A random geometric graph (RGG) with kernel $K$ is constructed by first sampling latent points $x_1,\ldots,x_n$ independently and uniformly from the $d$-dimensional unit sphere, then connecting each pair $(i,j)$ with probability $K(\langle x_i,x_j\rangle)$. We study the sharp detection threshold, namely the highest dimension at which an RGG can be distinguished from its Erdős--Rényi counterpart with the same edge density. For dense graphs, we show that for smooth kernels the critical scaling is $d = n^{3/4}$, substantially lower than the threshold $d = n^3$ known for the hard RGG with step-function kernels \cite{bubeck2016testing}. We further extend our results to kernels whose signal-to-noise ratio scales with $n$, and formulate a unifying conjecture that the critical dimension is determined by $n^3 \mathop{\rm tr}^2(κ^3) = 1$, where $κ$ is the standardized kernel operator on the sphere. Departing from the prevailing approach of bounding the Kullback-Leibler divergence by successively exposing latent points, which breaks down in the sublinear regime of $d=o(n)$, our key technical contribution is a careful analysis of the posterior distribution of the latent points given the observed graph, in particular, the overlap between two independent posterior samples.
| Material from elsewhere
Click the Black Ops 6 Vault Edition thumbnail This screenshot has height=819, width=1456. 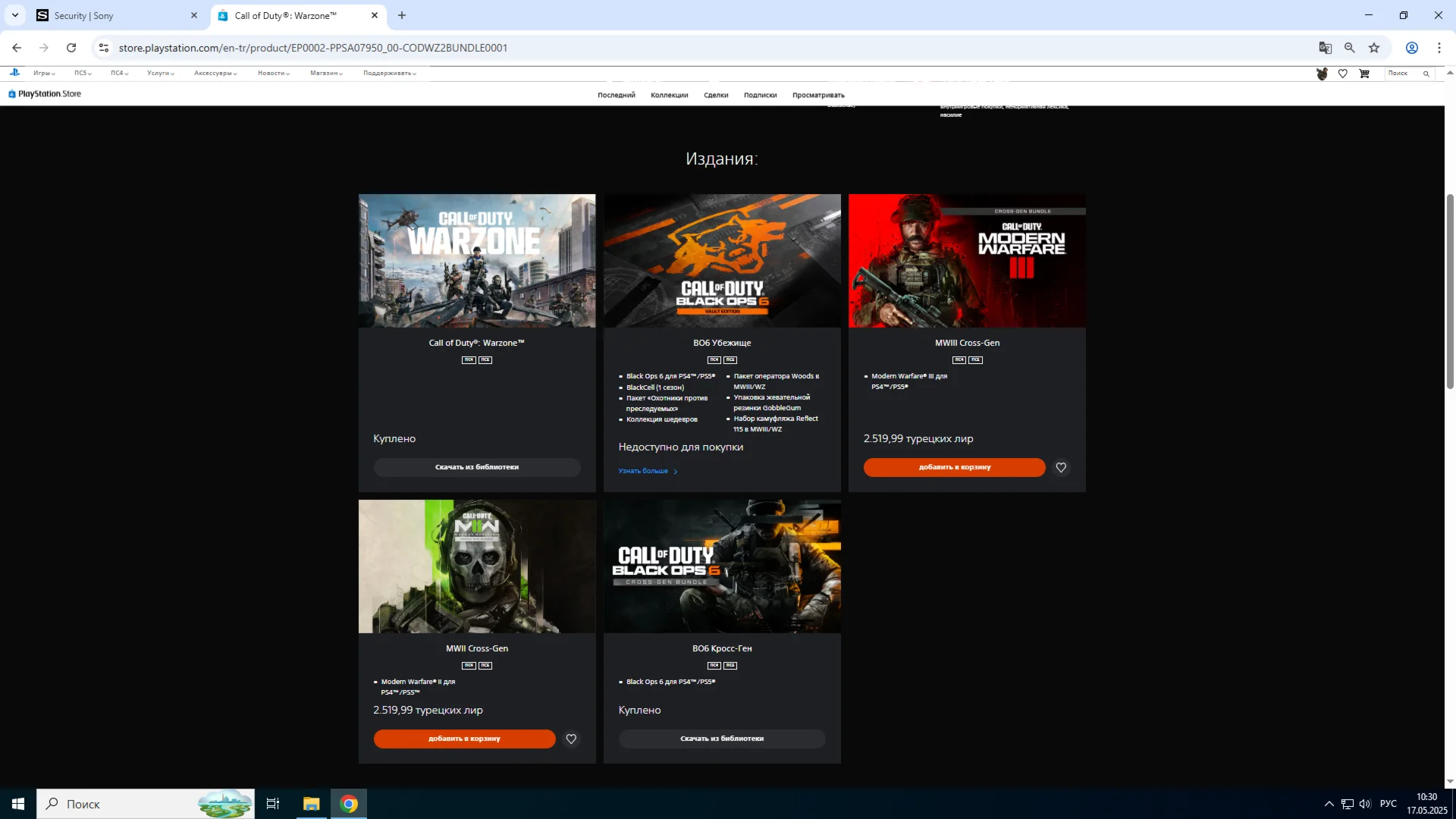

As a by-product, we establish that $d=\sqrt{n}$ is the critical dimension for non-trivial estimation of the latent vectors up to a global rotation.
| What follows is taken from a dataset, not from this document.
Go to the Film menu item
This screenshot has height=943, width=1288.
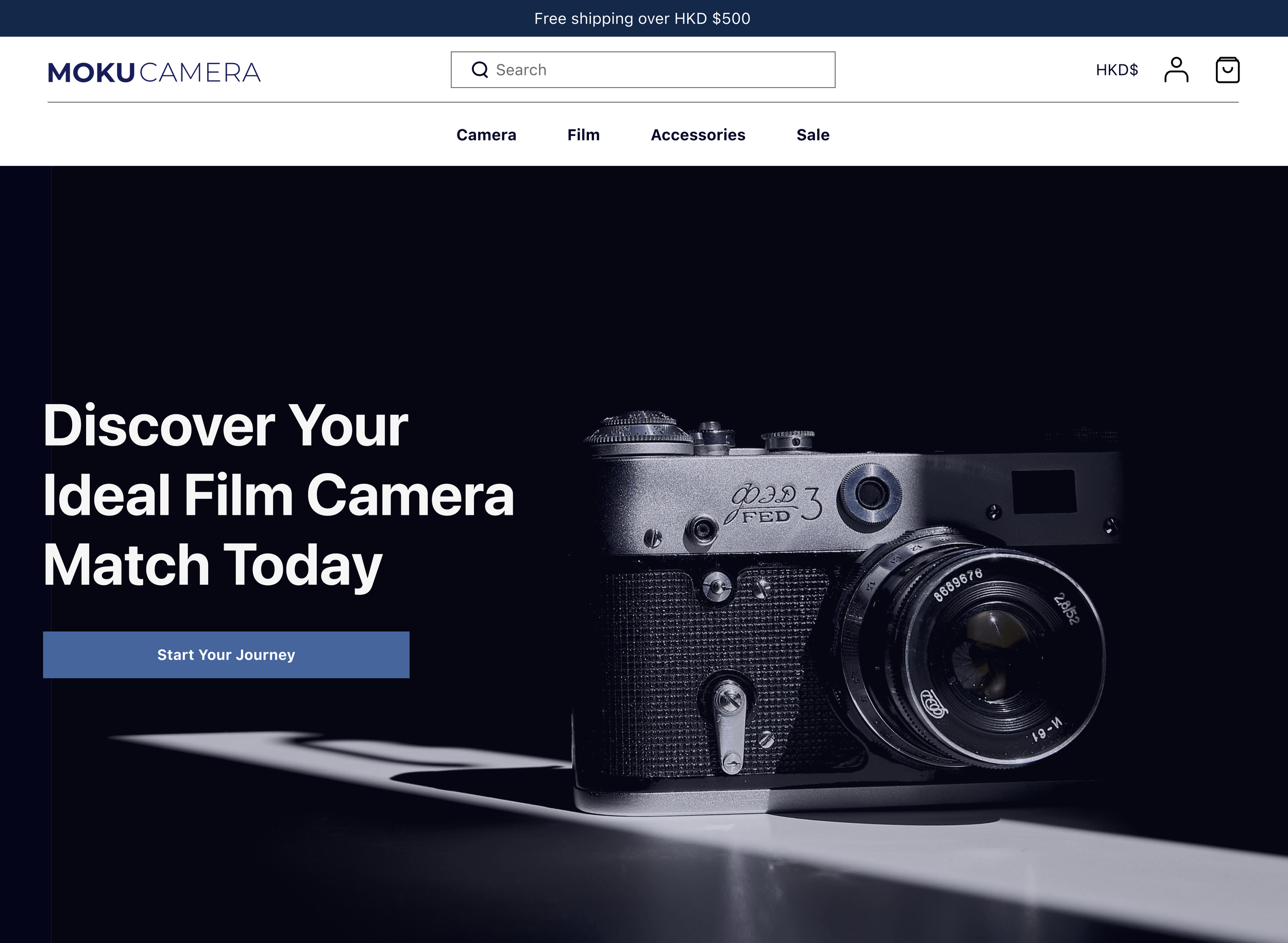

翻译：具有核函数$K$的随机几何图（RGG）的构造方式如下：首先从$d$维单位球面上独立均匀地采样潜在点$x_1,\ldots,x_n$，随后以概率$K(\langle x_i,x_j\rangle)$连接每对节点$(i,j)$。我们研究尖锐检测阈值，即RGG能够与其具有相同边密度的Erdős–Rényi图相区分的最高维度。对于稠密图，我们证明对于光滑核函数，临界尺度为$d = n^{3/4}$，显著低于已知的具有阶跃函数核的硬RGG的阈值$d = n^3$ \cite{bubeck2016testing}。我们进一步将结果推广至信噪比随$n$变化的核函数，并提出一个统一猜想：临界维度由$n^3 \mathop{\rm tr}^2(κ^3) = 1$决定，其中$κ$是球面上的标准化核算子。不同于主流通过逐次暴露潜在点来界定Kullback-Leibler散度的方法（该方法在$d=o(n)$的次线性区域失效），我们的核心技术贡献是对给定观测图后潜在点后验分布的精细分析，特别是两个独立后验样本之间的重叠度。作为副产品，我们确立了$d=\sqrt{n}$是在全局旋转意义下对潜在向量进行非平凡估计的临界维度。